Saved entries
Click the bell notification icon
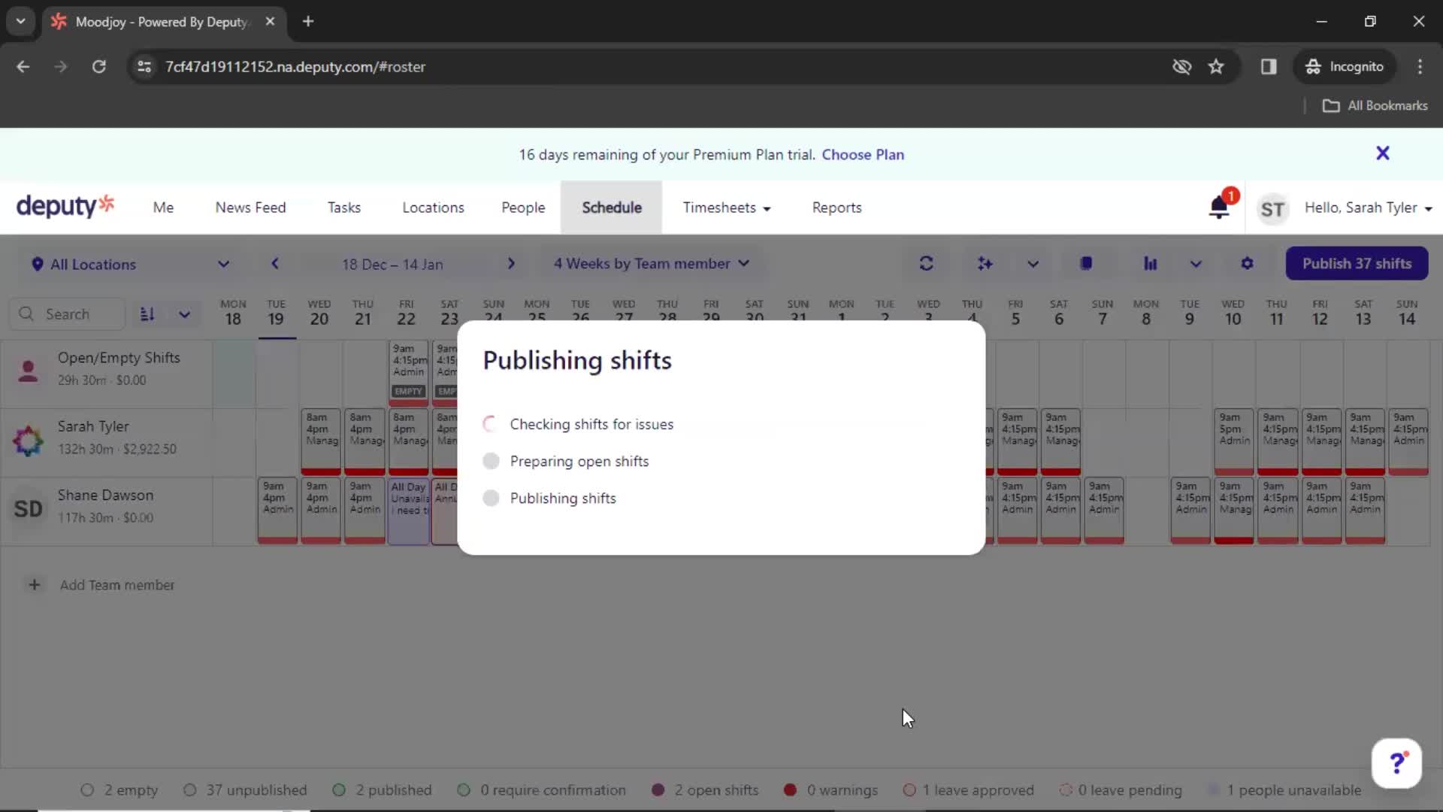1443x812 pixels. pos(1220,208)
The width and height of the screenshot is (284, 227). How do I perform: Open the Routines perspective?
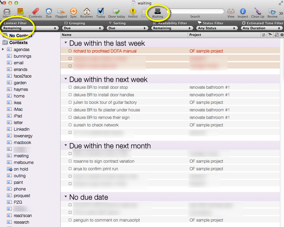coord(87,12)
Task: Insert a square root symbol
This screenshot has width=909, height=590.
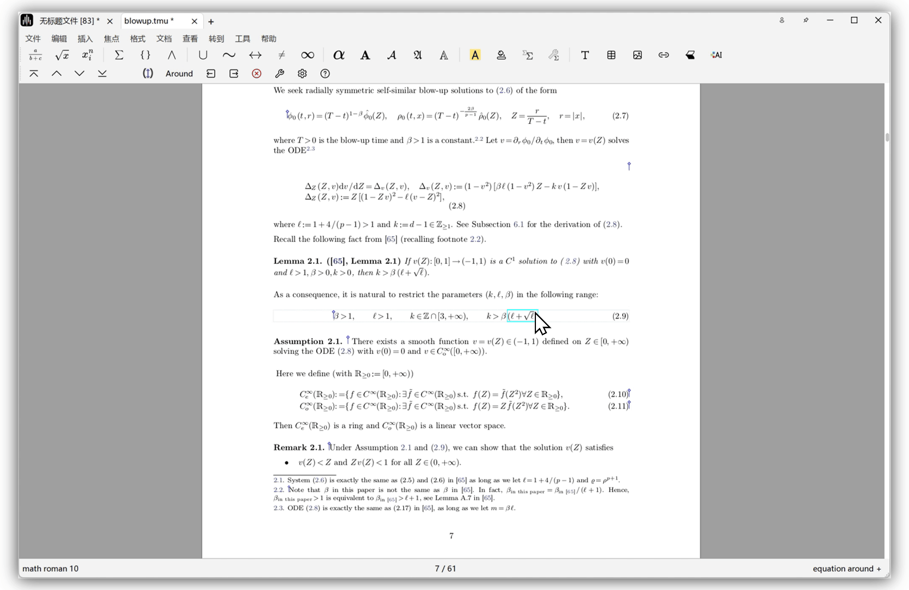Action: point(62,55)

EXERCISE PROMPT:
Restate it all word for word: every record, no pictures.

YOUR RESPONSE:
Click the bell notification icon
1443x812 pixels. pos(1220,208)
The width and height of the screenshot is (284, 227). How do I perform: Open the Routines perspective?
coord(87,12)
Task: Insert a square root symbol
This screenshot has width=909, height=590.
Action: point(62,55)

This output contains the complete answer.